_WHAT YOU SHOULD DO_
Word for word, repeat the data that follows. Do not include the pictures.

-- Opening Marker --

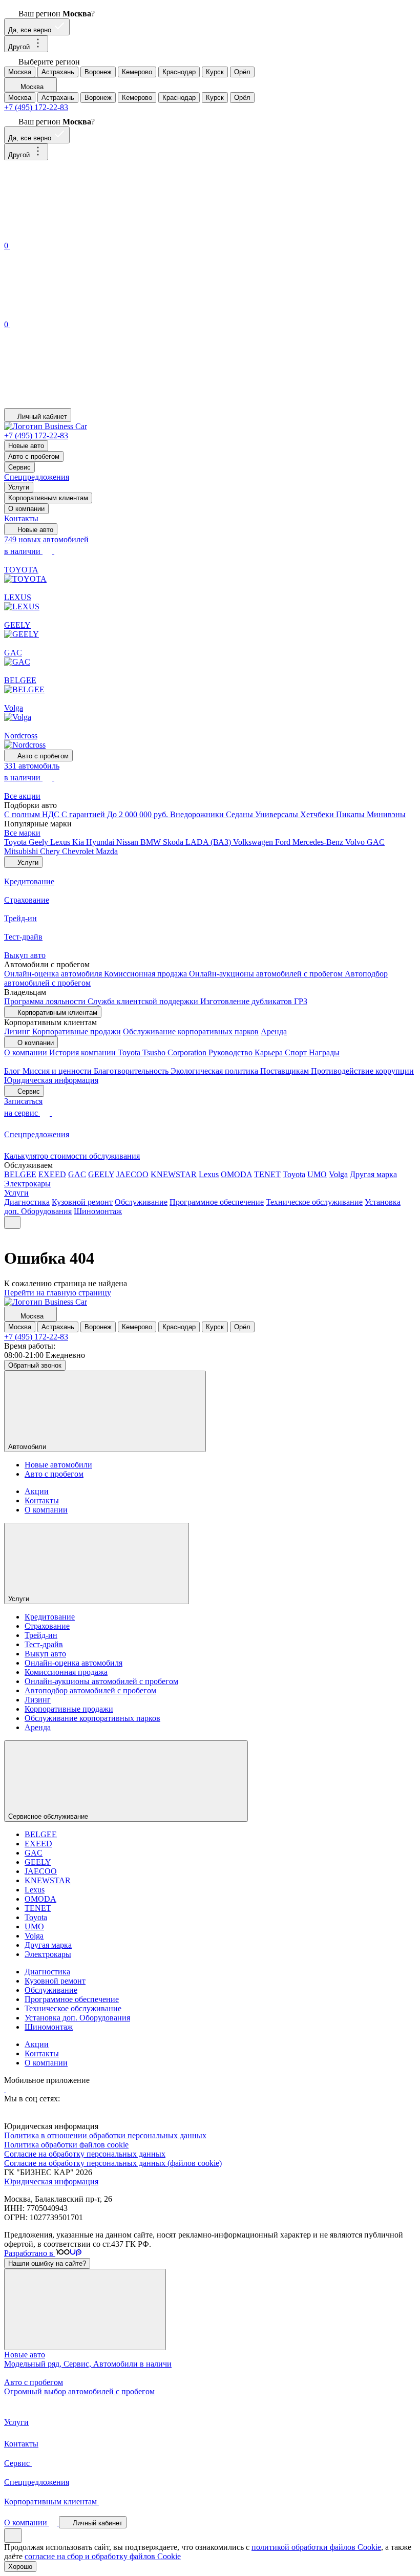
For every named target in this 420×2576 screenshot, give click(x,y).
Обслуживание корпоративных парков (191, 1031)
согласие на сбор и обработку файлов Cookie (103, 2556)
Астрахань (57, 72)
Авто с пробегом (33, 456)
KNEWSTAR (174, 1174)
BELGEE (20, 1174)
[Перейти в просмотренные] (81, 403)
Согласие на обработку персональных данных (84, 2153)
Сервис (19, 467)
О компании (26, 509)
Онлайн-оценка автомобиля (54, 973)
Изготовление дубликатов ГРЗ (253, 1001)
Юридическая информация (51, 1080)
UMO (317, 1174)
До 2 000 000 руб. (138, 814)
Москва (19, 72)
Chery (51, 851)
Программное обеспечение (217, 1202)
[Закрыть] (85, 2309)
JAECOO (132, 1174)
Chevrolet (79, 851)
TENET (267, 1174)
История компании (83, 1052)
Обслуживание (141, 1202)
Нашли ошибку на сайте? (47, 2263)
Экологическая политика (215, 1071)
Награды (324, 1052)
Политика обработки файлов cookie (66, 2144)
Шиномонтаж (98, 1211)
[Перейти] (5, 2089)
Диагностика (27, 1202)
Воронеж (98, 72)
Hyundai (101, 842)
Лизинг (17, 1031)
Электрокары (27, 1183)
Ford (283, 842)
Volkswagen (254, 842)
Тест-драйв (44, 1644)
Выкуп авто (45, 1653)
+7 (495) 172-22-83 (36, 107)
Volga (338, 1174)
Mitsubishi (22, 851)
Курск (215, 72)
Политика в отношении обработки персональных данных (105, 2135)
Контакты (21, 518)
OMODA (236, 1174)
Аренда (274, 1031)
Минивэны (386, 814)
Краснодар (179, 72)
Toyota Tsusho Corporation (163, 1052)
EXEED (52, 1174)
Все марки (22, 832)
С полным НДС (32, 814)
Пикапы (351, 814)
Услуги (18, 487)
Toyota (16, 842)
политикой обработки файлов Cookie (316, 2547)
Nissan (128, 842)
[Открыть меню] (12, 1222)
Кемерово (137, 72)
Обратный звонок (34, 1365)
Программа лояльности (46, 1001)
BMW (151, 842)
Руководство (231, 1052)
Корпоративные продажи (76, 1031)
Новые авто (26, 446)
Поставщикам (285, 1071)
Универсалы (277, 814)
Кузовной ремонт (82, 1202)
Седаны (240, 814)
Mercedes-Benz (318, 842)
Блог (13, 1071)
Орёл (242, 72)
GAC (376, 842)
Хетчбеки (318, 814)
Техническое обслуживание (314, 1202)
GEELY (101, 1174)
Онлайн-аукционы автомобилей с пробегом (267, 973)
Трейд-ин (41, 1635)
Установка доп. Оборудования (77, 2017)
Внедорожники (198, 814)
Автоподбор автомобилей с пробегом (90, 1690)
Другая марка (373, 1174)
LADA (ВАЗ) (209, 842)
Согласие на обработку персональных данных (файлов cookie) (113, 2163)
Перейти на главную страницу (57, 1292)
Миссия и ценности (58, 1071)
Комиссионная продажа (146, 973)
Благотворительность (132, 1071)
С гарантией (84, 814)
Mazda (107, 851)
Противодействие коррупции (362, 1071)
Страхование (47, 1626)
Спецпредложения (36, 477)
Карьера (270, 1052)
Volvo (356, 842)
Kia (79, 842)
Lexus (61, 842)
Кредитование (50, 1616)
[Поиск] (81, 234)
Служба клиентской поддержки (144, 1001)
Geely (39, 842)
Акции (37, 1491)
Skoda (174, 842)
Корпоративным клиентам (48, 498)
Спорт (297, 1052)
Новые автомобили (58, 1464)
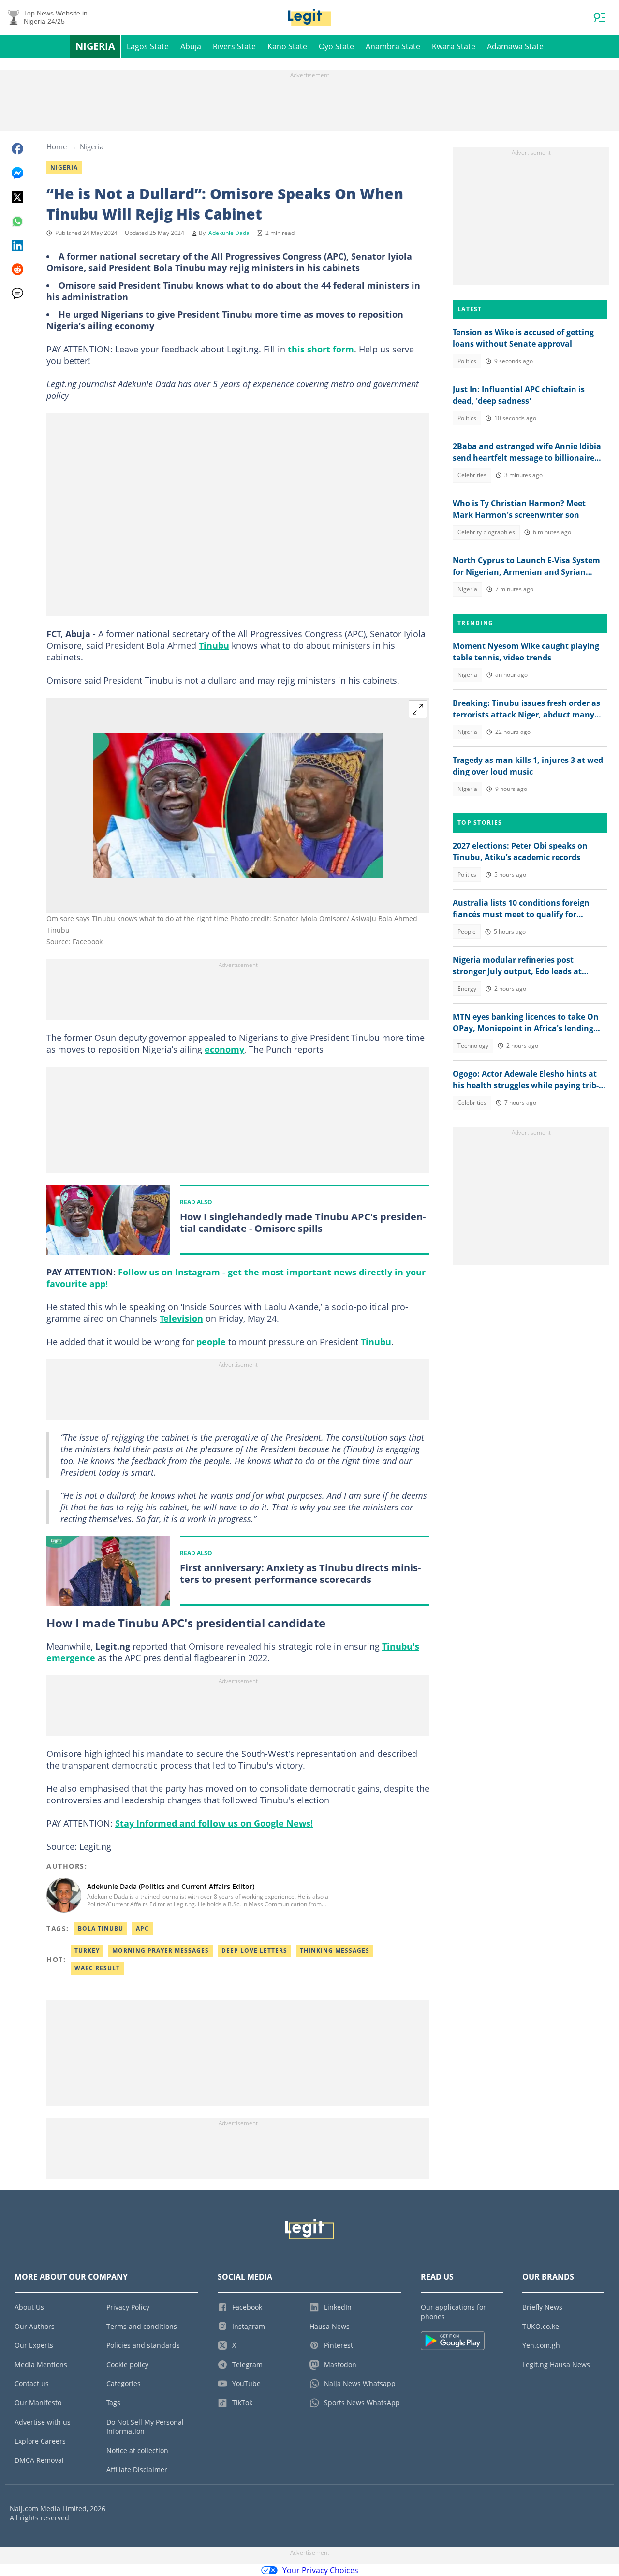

-- Closing Marker --

_WRITTEN SOLUTION_
For every named target in this 420×2576 screenshot, give click(x,y).
Обслуживание корпоративных парков (191, 1031)
согласие на сбор и обработку файлов Cookie (103, 2556)
Астрахань (57, 72)
Авто с пробегом (33, 456)
KNEWSTAR (174, 1174)
BELGEE (20, 1174)
[Перейти в просмотренные] (81, 403)
Согласие на обработку персональных данных (84, 2153)
Сервис (19, 467)
О компании (26, 509)
Онлайн-оценка автомобиля (54, 973)
Изготовление дубликатов ГРЗ (253, 1001)
Юридическая информация (51, 1080)
UMO (317, 1174)
До 2 000 000 руб. (138, 814)
Москва (19, 72)
Chery (51, 851)
Программное обеспечение (217, 1202)
[Закрыть] (85, 2309)
JAECOO (132, 1174)
Chevrolet (79, 851)
TENET (267, 1174)
История компании (83, 1052)
Обслуживание (141, 1202)
Нашли ошибку на сайте? (47, 2263)
Экологическая политика (215, 1071)
Награды (324, 1052)
Политика обработки файлов cookie (66, 2144)
Шиномонтаж (98, 1211)
[Перейти] (5, 2089)
Диагностика (27, 1202)
Воронеж (98, 72)
Hyundai (101, 842)
Лизинг (17, 1031)
Электрокары (27, 1183)
Ford (283, 842)
Volkswagen (254, 842)
Тест-драйв (44, 1644)
Выкуп авто (45, 1653)
+7 (495) 172-22-83 (36, 107)
Volga (338, 1174)
Mitsubishi (22, 851)
Курск (215, 72)
Политика в отношении обработки персональных данных (105, 2135)
Контакты (21, 518)
OMODA (236, 1174)
Аренда (274, 1031)
Минивэны (386, 814)
Краснодар (179, 72)
Toyota Tsusho Corporation (163, 1052)
EXEED (52, 1174)
Все марки (22, 832)
С полным НДС (32, 814)
Пикапы (351, 814)
Услуги (18, 487)
Toyota (16, 842)
политикой обработки файлов Cookie (316, 2547)
Nissan (128, 842)
[Открыть меню] (12, 1222)
Кемерово (137, 72)
Обратный звонок (34, 1365)
Программа лояльности (46, 1001)
BMW (151, 842)
Руководство (231, 1052)
Корпоративные продажи (76, 1031)
Новые авто (26, 446)
Поставщикам (285, 1071)
Универсалы (277, 814)
Кузовной ремонт (82, 1202)
Седаны (240, 814)
Mercedes-Benz (318, 842)
Блог (13, 1071)
Орёл (242, 72)
GAC (376, 842)
Хетчбеки (318, 814)
Техническое обслуживание (314, 1202)
GEELY (101, 1174)
Онлайн-аукционы автомобилей с пробегом (267, 973)
Трейд-ин (41, 1635)
Установка доп. Оборудования (77, 2017)
Внедорожники (198, 814)
Автоподбор автомобилей с пробегом (90, 1690)
Другая марка (373, 1174)
LADA (ВАЗ) (209, 842)
Согласие на обработку персональных данных (файлов cookie) (113, 2163)
Перейти на главную страницу (57, 1292)
Миссия и ценности (58, 1071)
Комиссионная продажа (146, 973)
Благотворительность (132, 1071)
С гарантией (84, 814)
Mazda (107, 851)
Противодействие коррупции (362, 1071)
Страхование (47, 1626)
Спецпредложения (36, 477)
Карьера (270, 1052)
Volvo (356, 842)
Kia (79, 842)
Lexus (61, 842)
Кредитование (50, 1616)
[Поиск] (81, 234)
Служба клиентской поддержки (144, 1001)
Geely (39, 842)
Акции (37, 1491)
Skoda (174, 842)
Корпоративным клиентам (48, 498)
Спорт (297, 1052)
Новые автомобили (58, 1464)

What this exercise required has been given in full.